REQUIREMENTS: Retype the part of the records below that begins with the line containing "You are a computer-use" and ends with the line containing "tap(357, 334)", including both of those lines. Leave the pictures out of your answer.

MATERIAL:
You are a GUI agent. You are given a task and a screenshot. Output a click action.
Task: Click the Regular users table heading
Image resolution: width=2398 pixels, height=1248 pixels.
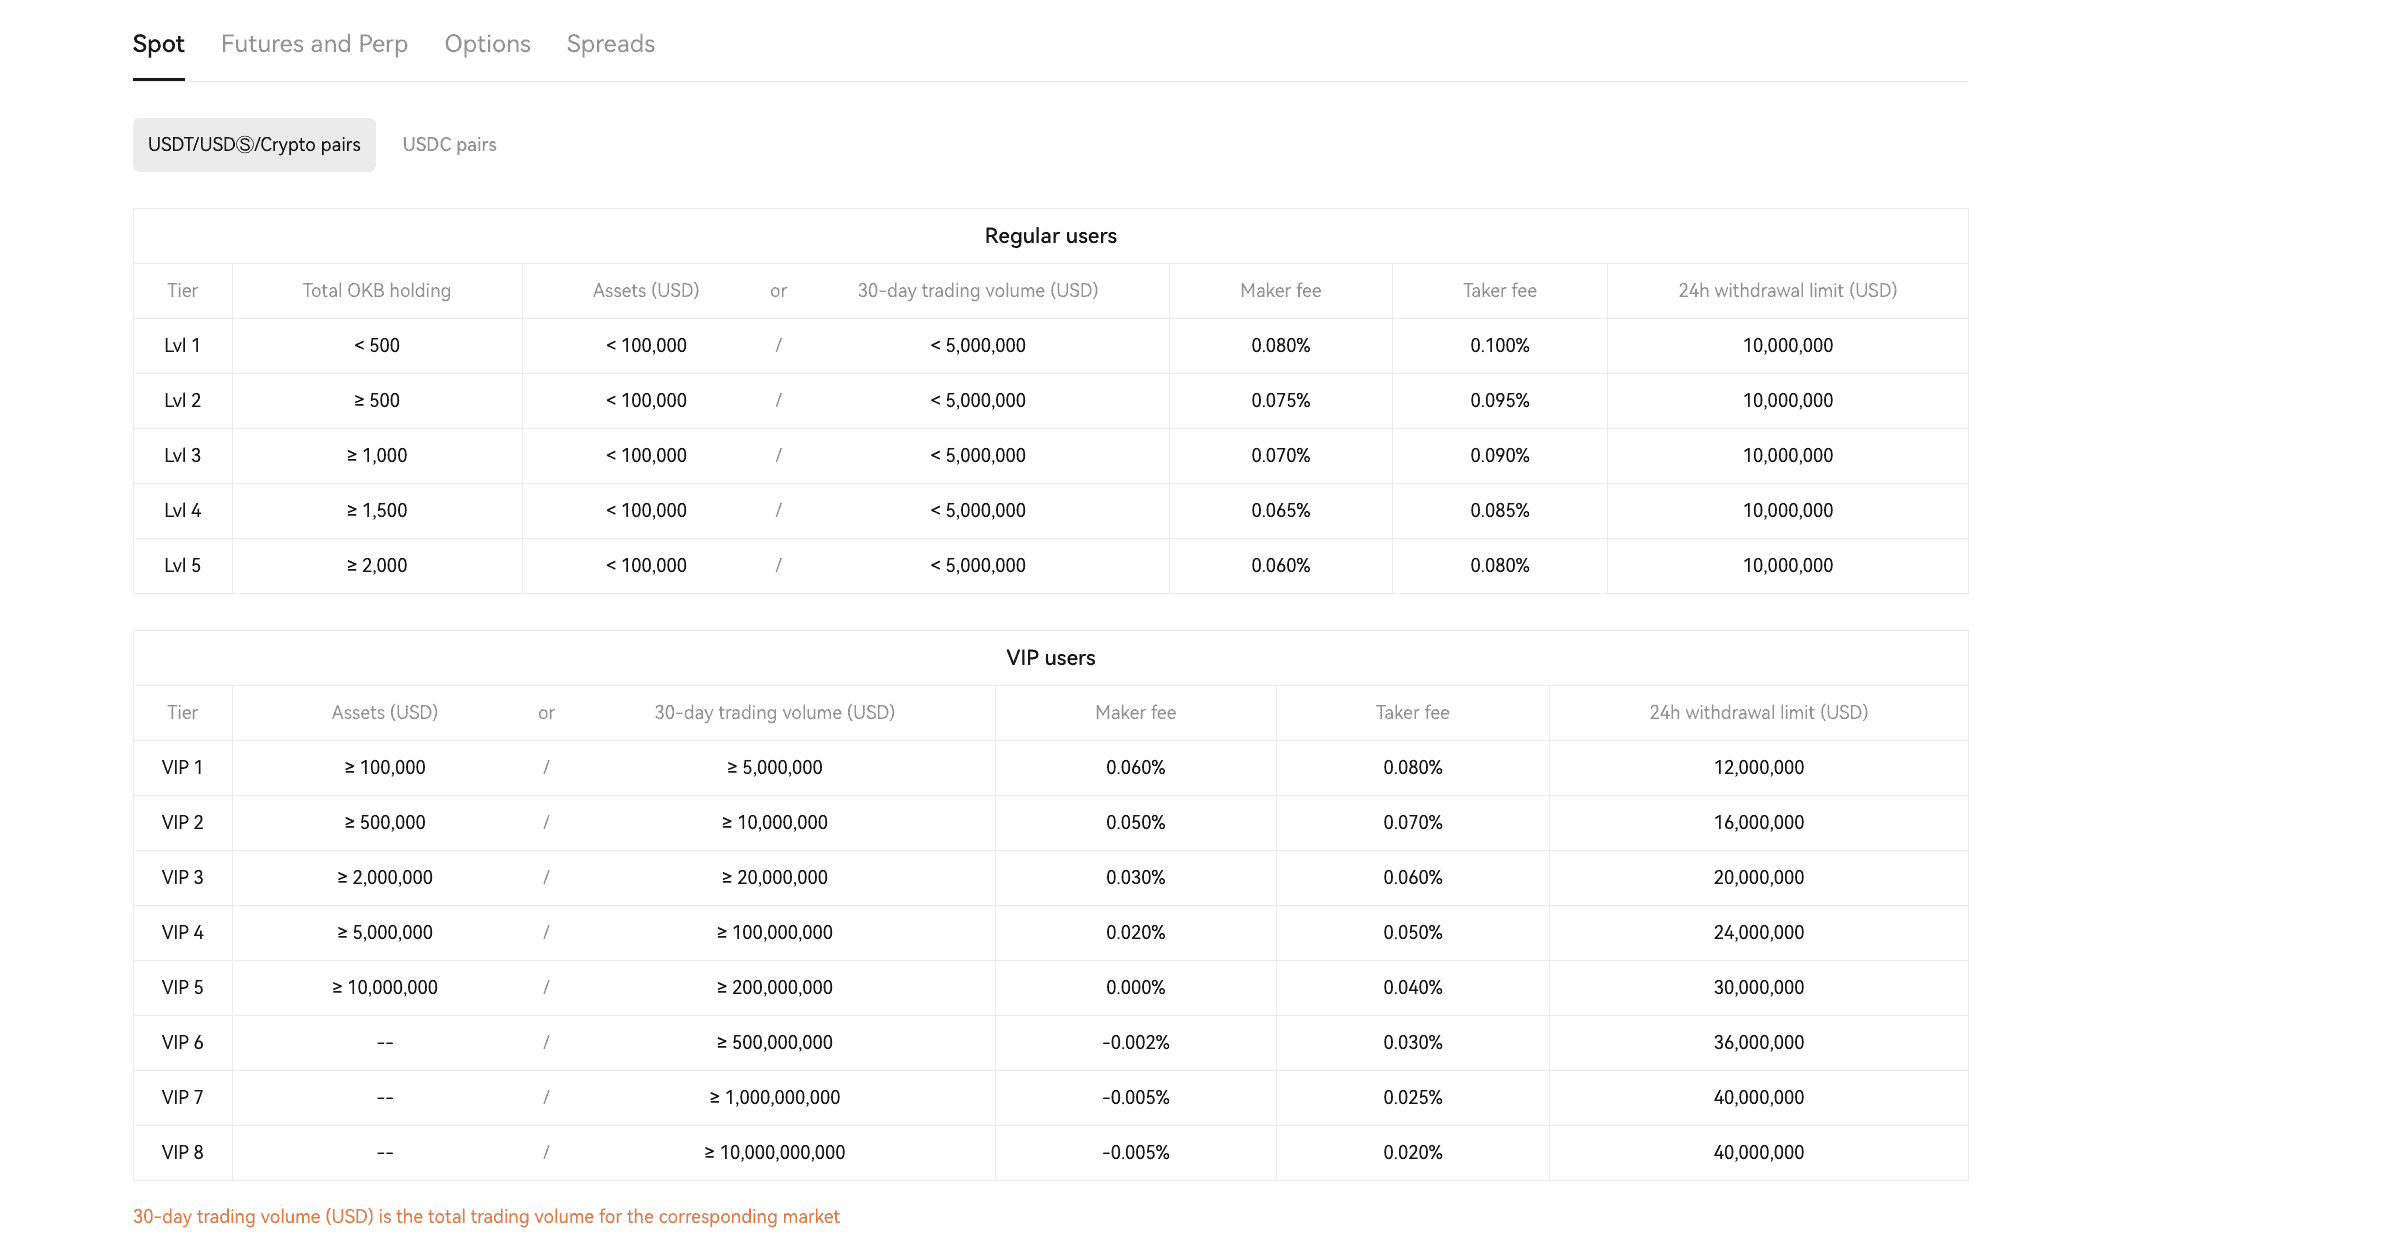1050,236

...

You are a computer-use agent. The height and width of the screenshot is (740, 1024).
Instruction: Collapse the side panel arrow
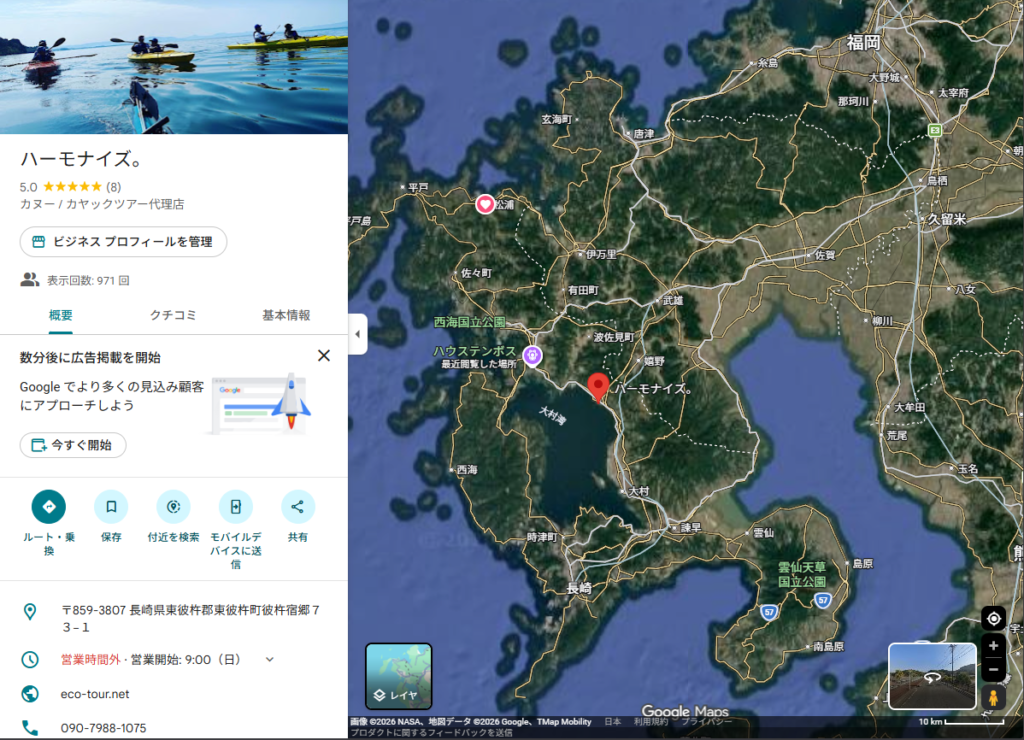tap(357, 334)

* * *

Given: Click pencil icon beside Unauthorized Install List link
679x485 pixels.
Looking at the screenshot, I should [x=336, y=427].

THE RESULT:
You are a computer-use agent. The height and width of the screenshot is (740, 1024).
Instruction: Collapse the side panel arrow
tap(357, 334)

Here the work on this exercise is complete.